Talked a little with a couple folks that have convinced me there should be a little more meat around cross-protocol-spanning entities, how we judge a protocol as “good”, explicitly noting we’re not automatically good and should apply the same process to ourselves that we apply to other protocols.
I’ll take a stab at adding that and some of the thoughts above later today, while not messing with the big picture since it seems folks generally like it.
Above all, I like the overall direction of these principles and think it’s a solid signal of intent, that can readily be voted on.
As for the self-limiting examples, I like the hard-cap and soft-cap with redirection of funds. Not quite sold on the ‘funding/creating our own competitor’ angle. I’m not sure how effective a use of funds this would be, how independent such a competitor would be in practice, and if it’s even Rocket Pool’s place as a protocol to undertake this.
I recognize all these are just example methods of self-limiting and we should really fill in the blanks as we have more insight in the situation as it develops. But we should be wary that people don’t start perceiving these as promises set in stone (expectations management.)
I know these are just principles - and I’m not trying to be super clever here - but there is no mention of timeframe.
Just one edge case - RP is #4 in the top 4; Lido has a blackswan event and out… like “out out”… basically we went from a 30/25/23/22 world to 35/32/31 world. Rebalancing and new market participants will come, but not overnight.

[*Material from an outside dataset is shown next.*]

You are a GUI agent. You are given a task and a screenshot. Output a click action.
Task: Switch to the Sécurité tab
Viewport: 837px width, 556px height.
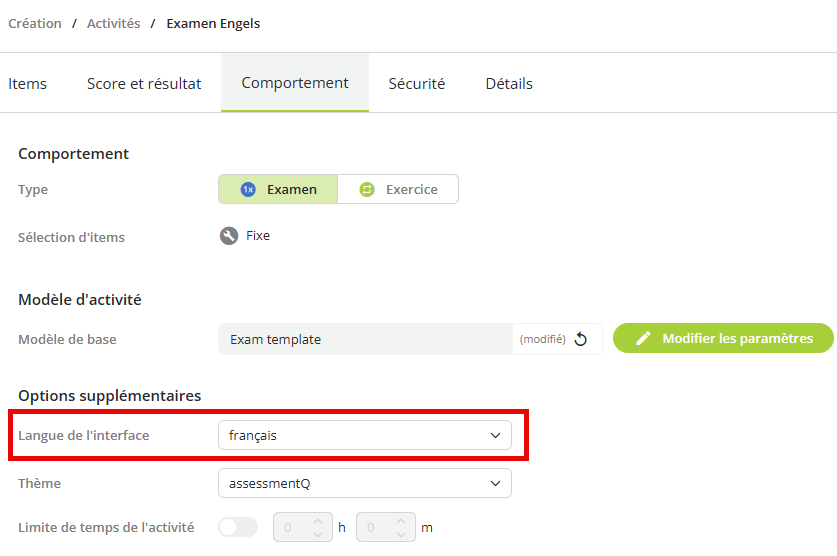pos(417,83)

Anyhow just a thought - some timeframe dimension could be useful.
But I agree with the principles.
edit - I guess I’m trying to express that RP growth as a share of the total validators is expected to occur by growth of RP minipools, but it can also occur via attrition/exit of other market participants.
This is an interesting thought, and a case I hadn’t considered…
I think the plain reading is that we should go pretty hard to limit at that point (thus as soon as we can). Everything is a SHOULD, so that feels OK in terms of balancing clear intent and practical reality.
Do you have a suggestion? Maybe a bullet under the “further consideration” section?
Any flexible wording I try to use like “reasonable timeframe” seems like a backpedal on all the principles - which I do not want to compromise. So again, these being principles and not hard coded anywhere perhaps timeframe can be forgone.